Language is not usually the headline qualification for an Equine Therapist, but clear communication matters in every session. You may be explaining activities, giving feedback to families, writing progress notes, or coordinating with clinicians and horse professionals.
If the posting specifies English proficiency, list English prominently and label your level accurately. Here, effective use of English is an explicit requirement, so it should not be buried at the bottom of the CV.
Any additional language can be worth listing if it helps you communicate with a broader client population, family members, or community partners. For example, Spanish fluency may be useful in programs serving diverse families or referral networks.
Choose standard terms such as "Native," "Fluent," "Intermediate," or "Basic." This gives hiring teams a practical sense of how you can communicate in treatment discussions, intake conversations, and written documentation.
If language skills have supported your work directly, such as building rapport with clients or helping families understand treatment progress, that added context can strengthen the section.

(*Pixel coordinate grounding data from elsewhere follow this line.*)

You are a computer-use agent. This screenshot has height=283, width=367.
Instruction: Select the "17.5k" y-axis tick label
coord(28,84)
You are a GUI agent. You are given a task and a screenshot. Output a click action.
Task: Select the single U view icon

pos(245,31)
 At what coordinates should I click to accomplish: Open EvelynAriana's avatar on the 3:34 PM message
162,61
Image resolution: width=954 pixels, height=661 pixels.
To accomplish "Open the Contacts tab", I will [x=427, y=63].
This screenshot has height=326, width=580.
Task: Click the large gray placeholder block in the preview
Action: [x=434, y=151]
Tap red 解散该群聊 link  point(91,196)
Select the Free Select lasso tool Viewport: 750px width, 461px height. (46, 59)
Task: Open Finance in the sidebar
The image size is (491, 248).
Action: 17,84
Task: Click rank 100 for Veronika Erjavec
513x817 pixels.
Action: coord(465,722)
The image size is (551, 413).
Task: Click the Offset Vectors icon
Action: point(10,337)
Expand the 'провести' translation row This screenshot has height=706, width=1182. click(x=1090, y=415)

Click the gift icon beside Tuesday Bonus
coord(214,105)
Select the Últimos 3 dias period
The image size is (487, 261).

Keep the focus on real communication value, not on listing languages for appearance.
Unless multilingual communication is central to the specific position, do not let languages take up space needed for therapy methods, equine knowledge, or treatment outcomes. Include them, but keep the emphasis on the core work of the role.
Used well, this section supports your client communication profile without distracting from the clinical and equine expertise that define your candidacy.
The summary should give a concise read on your therapeutic background, equine expertise, and the kind of outcomes you contribute to. For this profession, a vague opening line is a missed opportunity.
Open with your title and years of relevant experience in equine-assisted therapy or a closely related area. This immediately anchors your background and helps the reader place your level of practice.
Follow with two or three specifics tied to the role, such as treatment planning, client progress, equine behaviour knowledge, safety management, interdisciplinary collaboration, or session documentation. The example summary works because it points to client well-being, record-keeping, safety standards, and team collaboration instead of relying on generic passion statements.
Aim for 3 to 5 lines with concrete information. This section should read like a clinical snapshot of your practice, not a broad personal introduction.
Adjust the phrasing for each application so your summary reflects the employer's priorities. If a role emphasizes EAP or EAL credentials, multidisciplinary coordination, or progress reporting to families, bring those elements forward when they match your actual background.
A well-written summary should quickly establish that you understand equine-assisted therapy as structured therapeutic work, with measurable client progress, disciplined documentation, and a strong safety culture.
Before sending your application, read the CV once for clinical relevance and once for ATS alignment. Wozber's free CV builder and ATS CV scanner can help you tighten the language around treatment planning, equine behaviour, documentation, certifications, and safety responsibilities so the most relevant qualifications surface clearly.
The finished CV should make one conclusion easy to reach: you are prepared to deliver safe, organised, client-centered equine therapy from day one.